In response to this need, b-pack has extended their platform to support a slew of requisition types and processes, and each customer can select just the types, and processes, that they require. In addition, each step can be customized as needed and the approval process, which is rules-driven, can be as simple or complex as required. This is what allows them to meet the needs of Sony Music UK, for example. In the music industry, requisitions are for projects which can include CD recording and CD promotion. A CD recording will require studio costs, producer advances and fees, artist advances, flat fees and payments, post-production costs, etc. A CD Promotion will include promotions for multiple singles, which will have associated production costs, advertising costs, and special event costs (for artists appearances). And while the CD recording requisition might be a single-phase project, the promotion will generally be multi-phase, with each phase centred around the release of a single. The b-pack platform not only supports the requisitions required for these types of projects, but also supports templates for each project (or recurring order) that is required. So, all a talent, or project, manager, needs to do to set up a project is select the type of requisition, select the template, input the expected costs (against the pre-populated expense groups and project codes), and send it off for approval.

It’s budget creation and tracking capability is also quite advanced. It allows you to set up a budget that is as detailed as necessary and track it monthly or against project phases. The budget can be compared against the appropriate project(s), requisitions, invoices, and receipts and the user can see how they are doing at any particular time. This real-time visibility into the budget allows them to track the success of the project.

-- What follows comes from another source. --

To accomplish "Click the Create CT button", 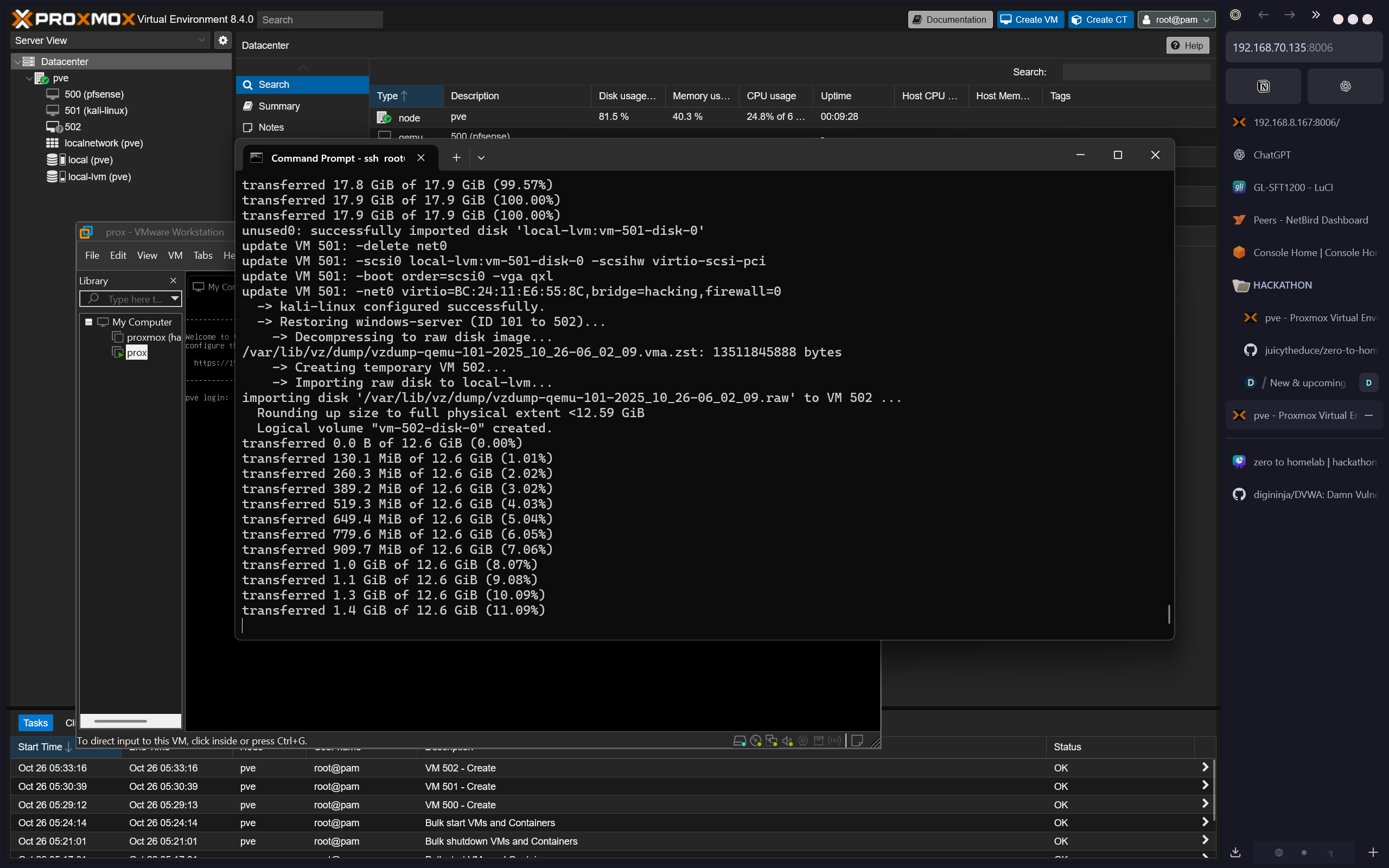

After requisitions, the next biggest enhancement to the platform is probably in respect to its project definition and management. In the b-pack platform, projects can be as simple or complex as required. They can be single phase or multi-phase; associated with a budget; linked to zero or more documents and contracts; associated with the relevant requisitions, invoices, and receipts; associated with one or more users including the project manager; and updated automatically when any associated requisition, invoice, receipt, etc. is updated.

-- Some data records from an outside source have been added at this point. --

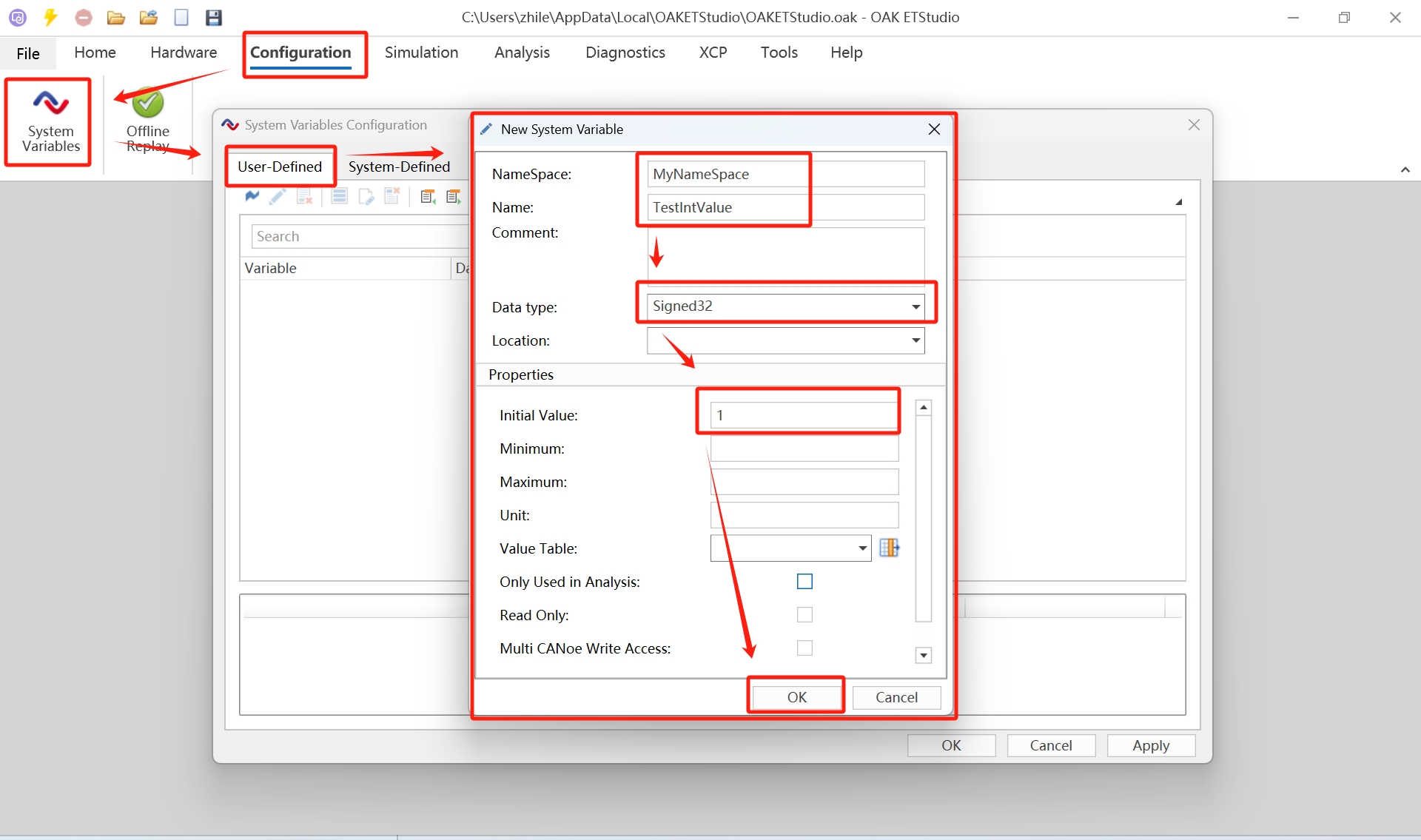The width and height of the screenshot is (1421, 840).
Task: Click Cancel in New System Variable dialog
Action: (x=896, y=697)
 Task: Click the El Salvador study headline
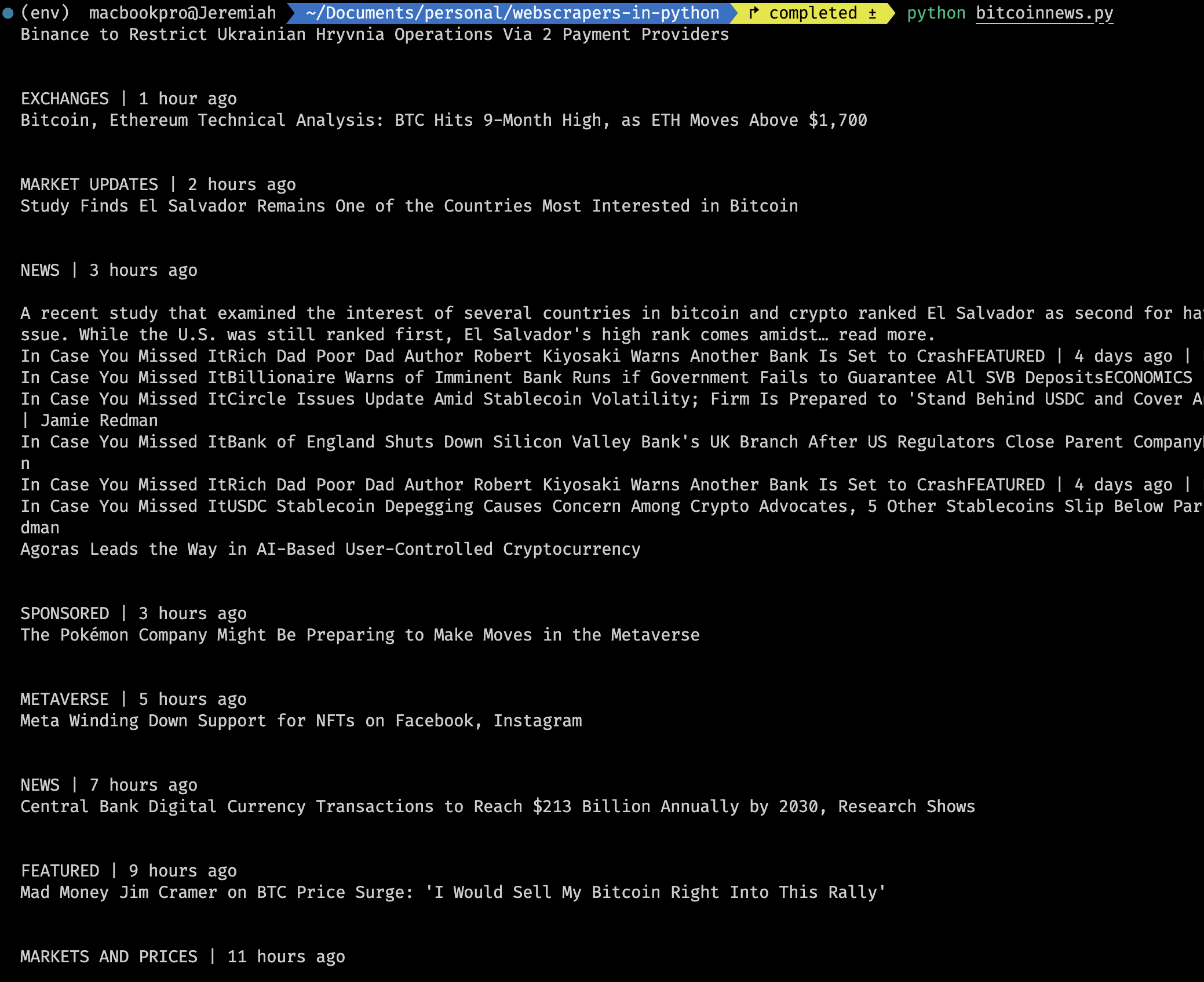click(409, 206)
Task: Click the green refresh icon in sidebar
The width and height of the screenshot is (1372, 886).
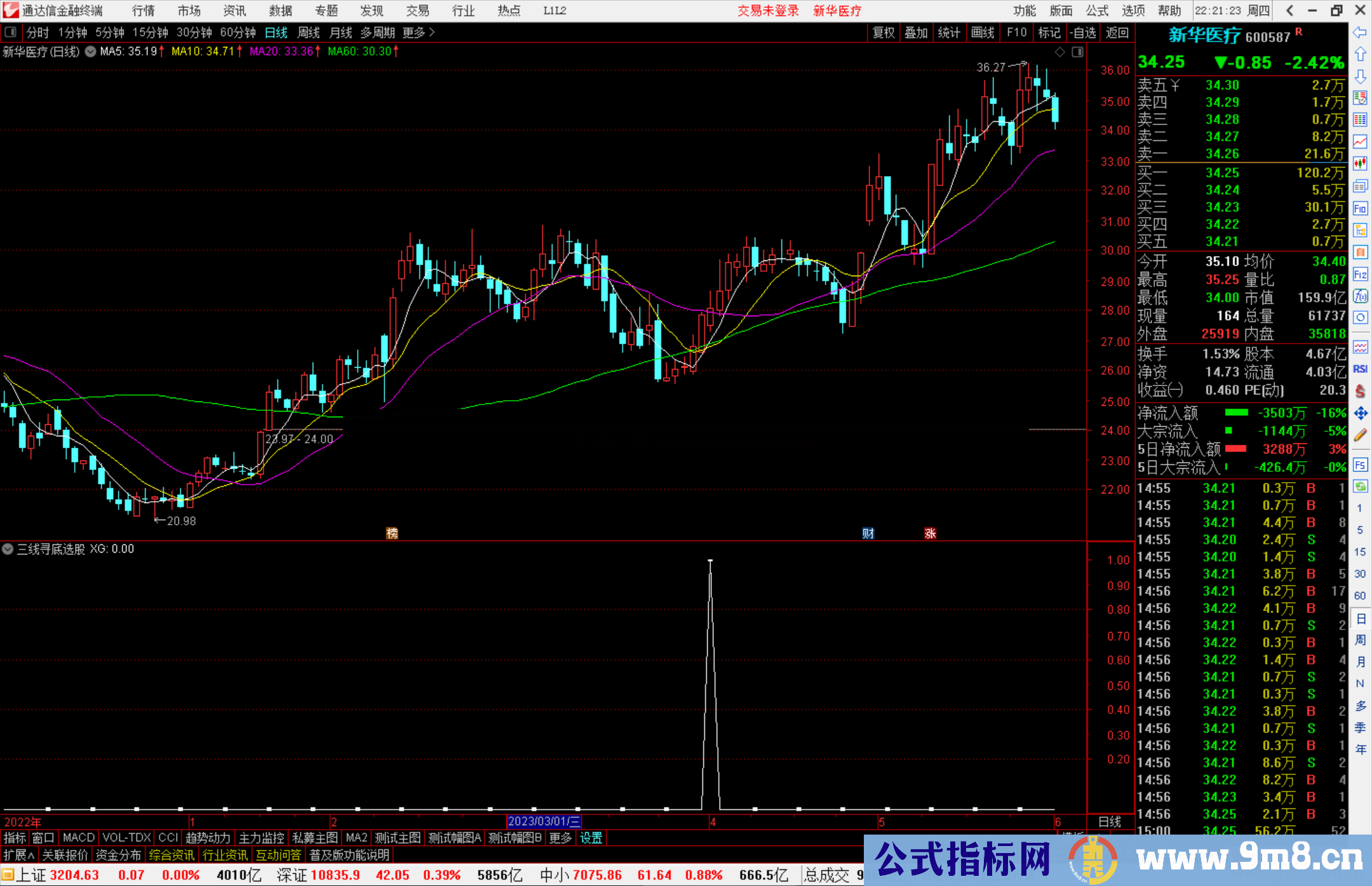Action: click(x=1360, y=487)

And, as with previous versions of the b-pack platform, all of the data fields are driven off of master-data and the suppliers, approvers, account codes, project codes, etc. can all be selected from drop-down lists after a few characters have been entered. In addition, all of the master data tables (that are not pulled from associated ERP, AP, etc. systems) can be updated using Excel spreadsheets – making it easy to administer.

b-pack has put a lot of thought into usability and worked hard to make sure the platform meets the needs of its international users. Tomorrow, we’ll dive deeper into its new, relatively unique, RAD architecture.